Boots on the farm: helping veterans access agribusiness

Boots on the farm


R.J. Anderson/Cornell Cooperative Extension

By R.J. Anderson

As a member of the Seabees, the U.S. Navy’s elite construction battalion, James Turrell spent seven years putting his blood, sweat and building expertise to work all over the world, including stops in Guantanamo Bay, Cuba, and Fukushima, Japan, following the 2011 nuclear disaster. The work was fulfilling and rewarding – and hard for Turrell to walk away from.

But in 2012, when medical retirement ended his military career, Turrell was tasked with building a new life in the private sector. Realizing he needed an occupation that allowed him to be his own boss, work with his hands and do something that created a tangible and positive outcome, Turrell chose to become a farmer.

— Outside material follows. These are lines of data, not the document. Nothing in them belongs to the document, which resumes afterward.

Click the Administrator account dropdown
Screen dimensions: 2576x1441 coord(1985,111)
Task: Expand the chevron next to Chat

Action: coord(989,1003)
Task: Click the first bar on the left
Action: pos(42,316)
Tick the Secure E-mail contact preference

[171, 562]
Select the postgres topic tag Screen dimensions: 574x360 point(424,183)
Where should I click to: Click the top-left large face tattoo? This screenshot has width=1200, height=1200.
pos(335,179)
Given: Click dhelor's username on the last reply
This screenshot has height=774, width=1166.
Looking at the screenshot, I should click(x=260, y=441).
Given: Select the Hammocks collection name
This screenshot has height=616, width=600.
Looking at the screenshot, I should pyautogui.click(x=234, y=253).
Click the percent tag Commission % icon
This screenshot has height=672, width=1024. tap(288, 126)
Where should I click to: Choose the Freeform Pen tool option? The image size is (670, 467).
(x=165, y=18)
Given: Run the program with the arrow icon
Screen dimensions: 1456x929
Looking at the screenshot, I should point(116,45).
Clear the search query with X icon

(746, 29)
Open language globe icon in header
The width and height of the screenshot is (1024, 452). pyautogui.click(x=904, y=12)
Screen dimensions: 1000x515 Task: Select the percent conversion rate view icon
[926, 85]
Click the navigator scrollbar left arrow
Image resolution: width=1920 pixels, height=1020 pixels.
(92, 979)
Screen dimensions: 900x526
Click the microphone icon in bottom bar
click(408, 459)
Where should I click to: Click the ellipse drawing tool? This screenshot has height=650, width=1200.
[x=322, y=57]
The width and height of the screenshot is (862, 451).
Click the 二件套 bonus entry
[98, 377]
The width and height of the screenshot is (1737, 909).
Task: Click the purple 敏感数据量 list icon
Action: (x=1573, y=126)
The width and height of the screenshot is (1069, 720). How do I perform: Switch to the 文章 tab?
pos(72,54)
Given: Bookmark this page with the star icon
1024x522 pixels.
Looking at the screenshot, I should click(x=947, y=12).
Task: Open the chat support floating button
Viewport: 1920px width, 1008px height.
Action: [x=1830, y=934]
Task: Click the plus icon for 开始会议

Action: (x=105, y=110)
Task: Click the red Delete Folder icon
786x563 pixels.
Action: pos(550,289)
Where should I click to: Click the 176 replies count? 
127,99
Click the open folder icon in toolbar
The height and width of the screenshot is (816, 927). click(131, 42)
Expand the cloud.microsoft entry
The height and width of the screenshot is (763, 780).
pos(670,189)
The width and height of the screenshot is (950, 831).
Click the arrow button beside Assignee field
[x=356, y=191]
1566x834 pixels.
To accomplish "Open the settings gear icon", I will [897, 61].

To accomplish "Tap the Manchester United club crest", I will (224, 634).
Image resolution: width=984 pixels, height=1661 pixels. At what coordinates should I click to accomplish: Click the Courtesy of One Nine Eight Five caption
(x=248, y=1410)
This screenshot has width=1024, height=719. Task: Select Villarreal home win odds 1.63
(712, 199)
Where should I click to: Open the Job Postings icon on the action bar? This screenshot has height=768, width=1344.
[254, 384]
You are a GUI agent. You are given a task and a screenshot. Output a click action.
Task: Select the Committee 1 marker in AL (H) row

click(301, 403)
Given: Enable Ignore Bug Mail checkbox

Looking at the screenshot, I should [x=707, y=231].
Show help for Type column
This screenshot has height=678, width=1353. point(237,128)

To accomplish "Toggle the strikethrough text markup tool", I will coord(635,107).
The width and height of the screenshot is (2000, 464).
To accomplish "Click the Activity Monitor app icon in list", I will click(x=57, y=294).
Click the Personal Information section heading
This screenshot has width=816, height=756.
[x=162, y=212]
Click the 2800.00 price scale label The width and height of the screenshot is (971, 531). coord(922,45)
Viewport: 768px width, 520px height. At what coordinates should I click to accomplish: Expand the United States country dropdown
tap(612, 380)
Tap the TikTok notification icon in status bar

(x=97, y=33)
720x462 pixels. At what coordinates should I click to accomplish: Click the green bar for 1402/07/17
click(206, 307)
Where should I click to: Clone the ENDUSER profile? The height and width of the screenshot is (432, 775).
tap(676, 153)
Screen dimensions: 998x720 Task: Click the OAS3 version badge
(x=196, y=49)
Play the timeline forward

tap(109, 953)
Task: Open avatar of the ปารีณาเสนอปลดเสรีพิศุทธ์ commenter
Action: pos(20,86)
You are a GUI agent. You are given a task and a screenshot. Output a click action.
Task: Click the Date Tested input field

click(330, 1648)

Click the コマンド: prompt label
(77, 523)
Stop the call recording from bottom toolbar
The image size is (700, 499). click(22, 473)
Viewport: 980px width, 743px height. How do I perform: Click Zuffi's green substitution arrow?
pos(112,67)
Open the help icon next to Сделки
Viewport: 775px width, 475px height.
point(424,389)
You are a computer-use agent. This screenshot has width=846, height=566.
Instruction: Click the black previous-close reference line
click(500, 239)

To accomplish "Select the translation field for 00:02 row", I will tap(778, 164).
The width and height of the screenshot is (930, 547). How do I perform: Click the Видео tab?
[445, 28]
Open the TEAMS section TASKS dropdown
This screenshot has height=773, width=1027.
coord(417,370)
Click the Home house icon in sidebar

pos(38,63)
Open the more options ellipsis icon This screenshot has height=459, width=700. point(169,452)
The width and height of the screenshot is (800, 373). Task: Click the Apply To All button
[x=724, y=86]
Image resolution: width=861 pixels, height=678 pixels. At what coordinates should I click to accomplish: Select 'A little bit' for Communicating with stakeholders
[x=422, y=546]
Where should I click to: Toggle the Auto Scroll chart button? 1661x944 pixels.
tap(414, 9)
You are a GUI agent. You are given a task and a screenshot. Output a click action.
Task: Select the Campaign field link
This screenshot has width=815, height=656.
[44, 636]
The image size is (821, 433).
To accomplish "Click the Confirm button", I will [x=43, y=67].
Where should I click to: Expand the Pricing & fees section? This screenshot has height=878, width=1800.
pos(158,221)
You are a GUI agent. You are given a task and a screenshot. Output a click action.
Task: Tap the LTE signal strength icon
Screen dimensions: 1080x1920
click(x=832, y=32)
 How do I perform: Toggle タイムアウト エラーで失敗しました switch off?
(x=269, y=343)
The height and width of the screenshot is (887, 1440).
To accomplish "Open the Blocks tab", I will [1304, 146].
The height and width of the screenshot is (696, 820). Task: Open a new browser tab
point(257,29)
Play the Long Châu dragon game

Turrell’s transition from soldier to farmer is one the USDA and locally based organizations such as Cornell Cooperative Extension (CCE) and the Cornell Small Farms Program (CSFP) would like to see replicated on a larger scale. As older farmers begin to retire and the U.S. military trends toward downsizing, the theory is ex-soldiers, many of whom come from rural backgrounds and are searching for new career opportunities, would be ideal candidates to step into agriculture roles.

To help New York’s military veterans navigate this process, CCE and CSFP are partnering on a series of educational programming opportunities designed to provide knowledge and resources to facilitate entry into agribusiness.